__What is being asked__.
Only the lines from the one that contains "Image resolution: width=292" to the last line below, both included, should be transcribed. Pictures stay out of the copy.

START Data excerpts

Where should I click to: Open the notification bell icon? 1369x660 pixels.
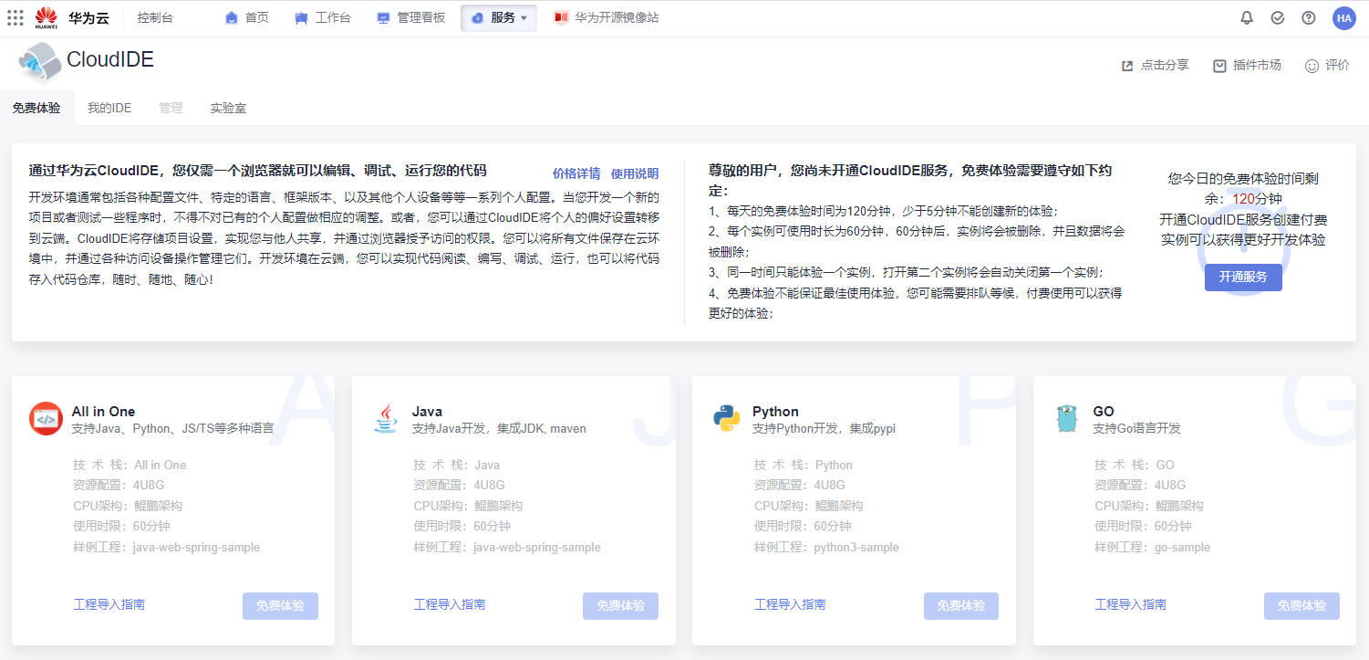[x=1246, y=16]
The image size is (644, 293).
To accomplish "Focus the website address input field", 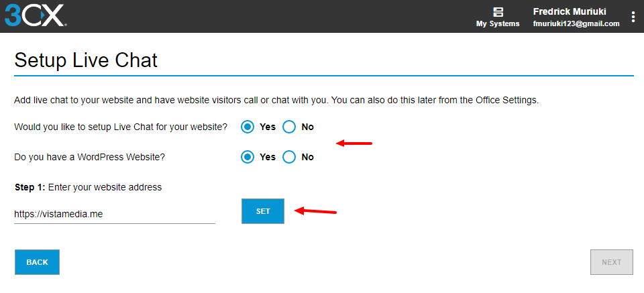I will tap(114, 214).
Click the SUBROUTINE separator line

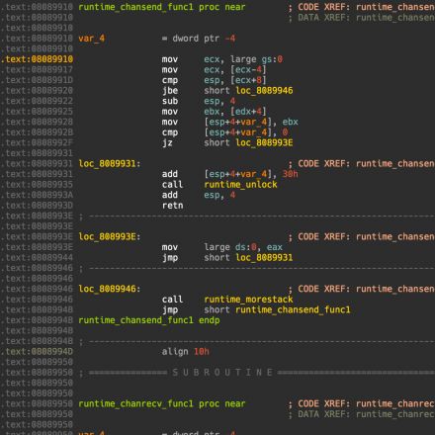257,373
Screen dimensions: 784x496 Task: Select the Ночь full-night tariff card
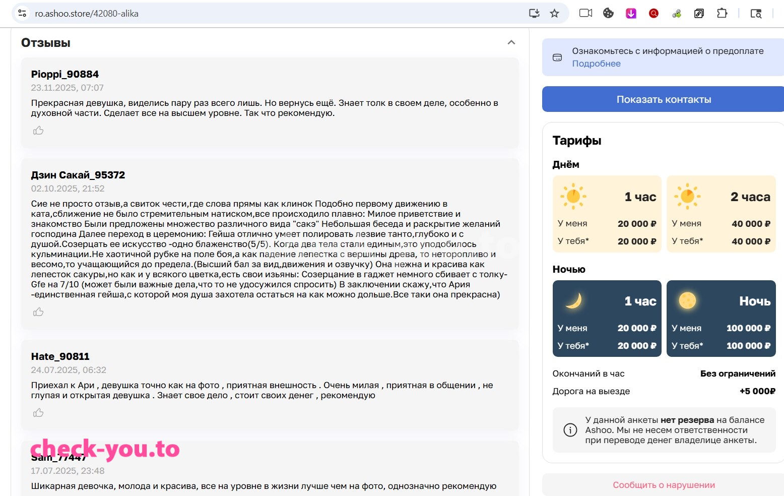pos(721,319)
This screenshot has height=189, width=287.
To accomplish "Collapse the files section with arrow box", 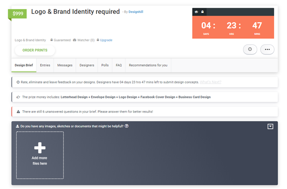I will click(270, 126).
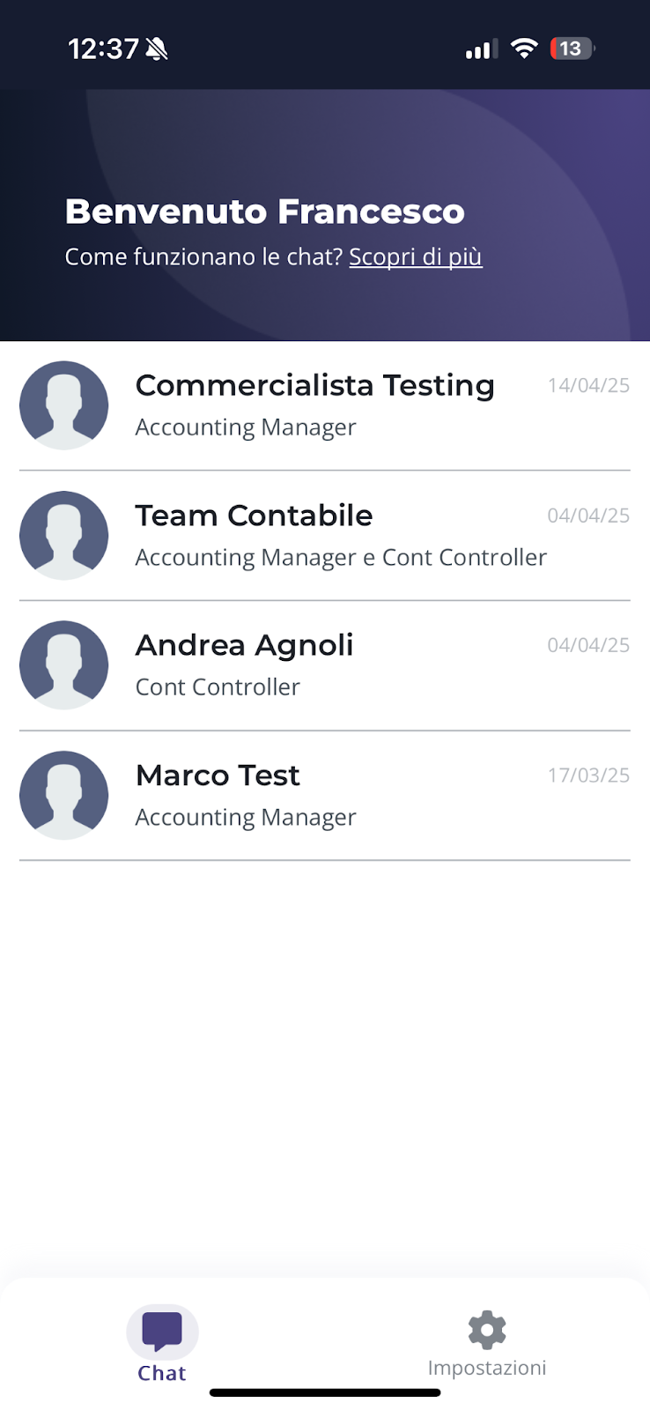The height and width of the screenshot is (1410, 650).
Task: Tap the battery indicator icon
Action: [572, 48]
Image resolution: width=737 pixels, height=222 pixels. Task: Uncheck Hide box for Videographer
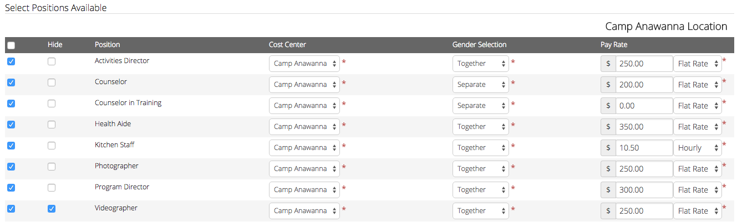click(x=52, y=209)
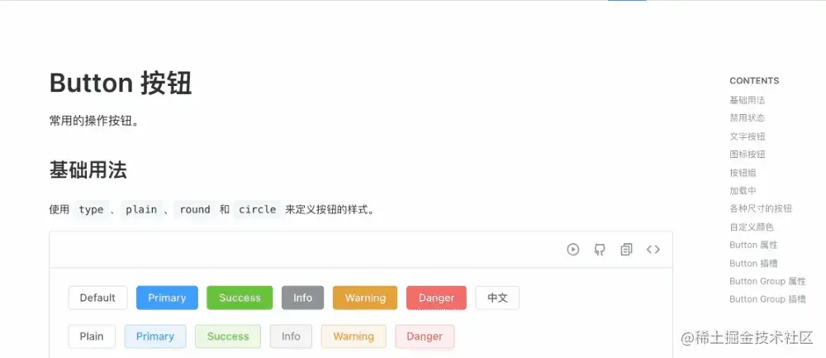Click the blue Primary button

[167, 298]
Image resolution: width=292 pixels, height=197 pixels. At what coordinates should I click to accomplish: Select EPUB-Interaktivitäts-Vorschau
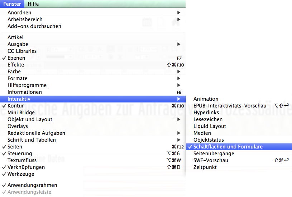pyautogui.click(x=230, y=106)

END Data excerpts

__Response box__.
Image resolution: width=292 pixels, height=197 pixels. At what coordinates should I click to accomplish: Select EPUB-Interaktivitäts-Vorschau
pyautogui.click(x=230, y=106)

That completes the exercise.